Request:
Reproduce every line of the listing below, requests included, adding 109 to each coordinate value in the answers. Omit the pictures from your response.

Excerpted data:
╭──

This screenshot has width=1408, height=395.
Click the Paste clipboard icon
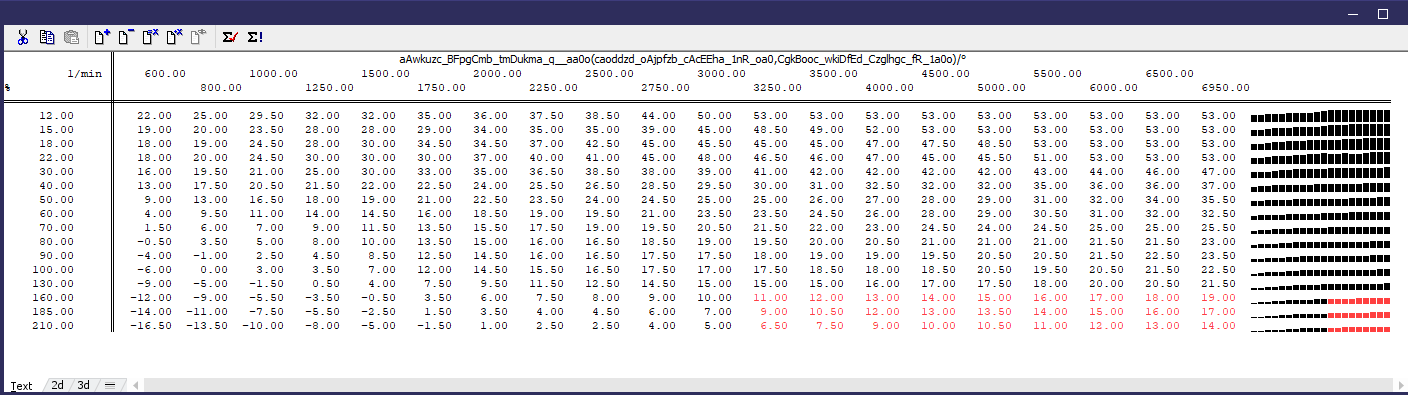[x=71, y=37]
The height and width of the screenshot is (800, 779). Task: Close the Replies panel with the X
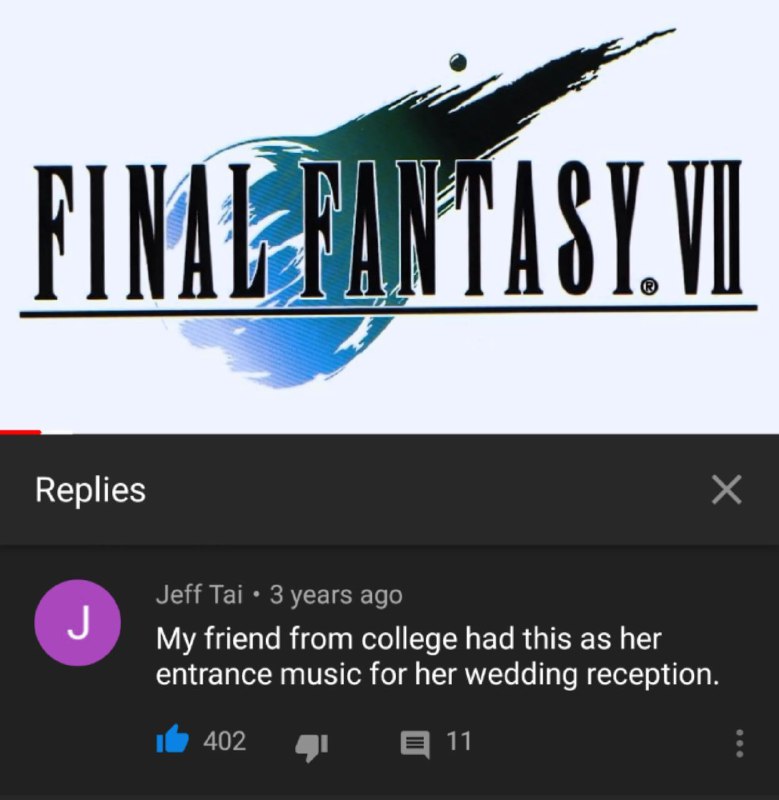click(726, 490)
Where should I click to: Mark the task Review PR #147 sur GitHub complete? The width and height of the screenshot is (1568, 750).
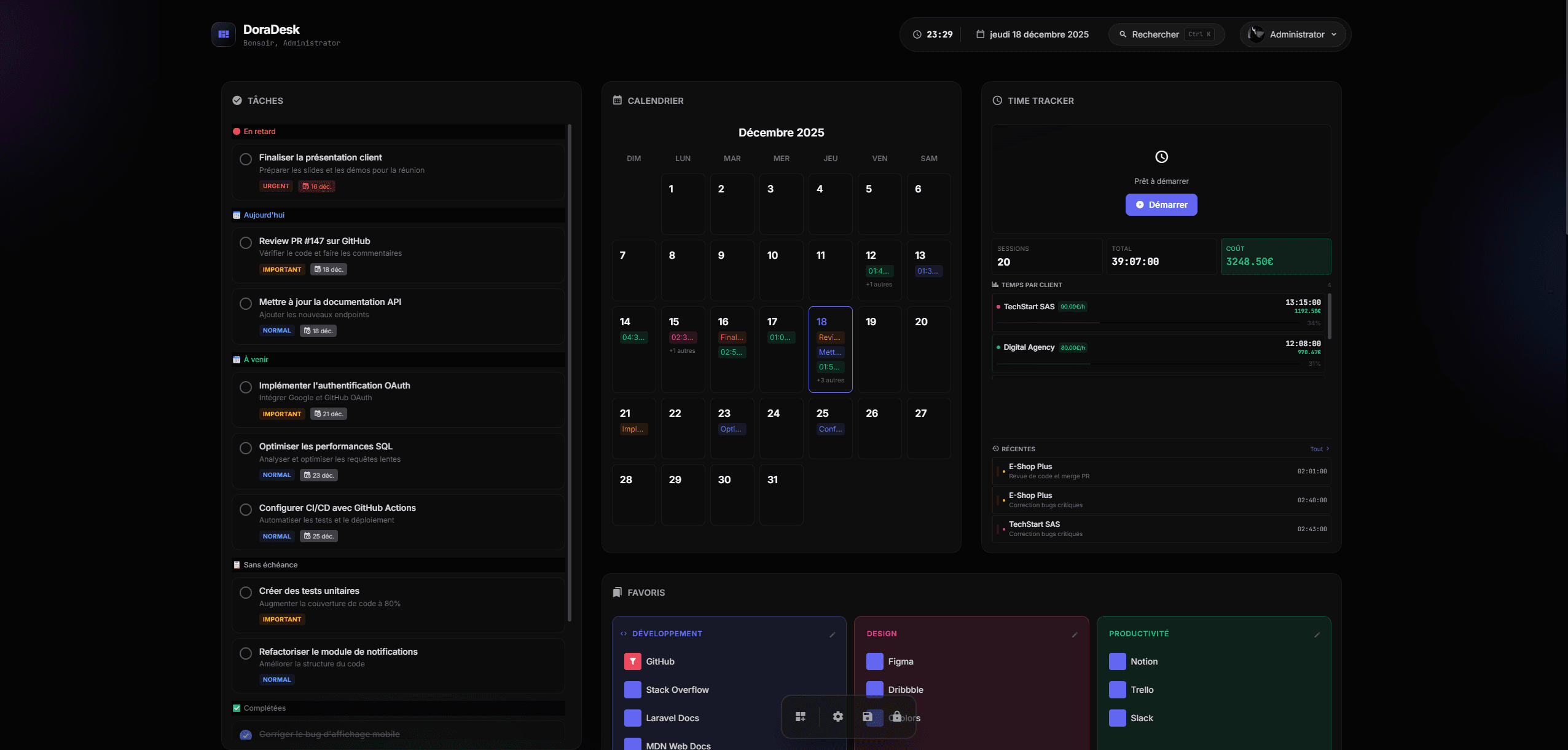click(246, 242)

╰──

Complete output:
This screenshot has width=1408, height=395.
Click the Paste clipboard icon
[x=180, y=146]
The height and width of the screenshot is (800, 779). Task: Close the Replies panel with the X
click(835, 599)
Where should I click to: Mark the task Review PR #147 sur GitHub complete? The width and height of the screenshot is (1568, 750).
click(355, 351)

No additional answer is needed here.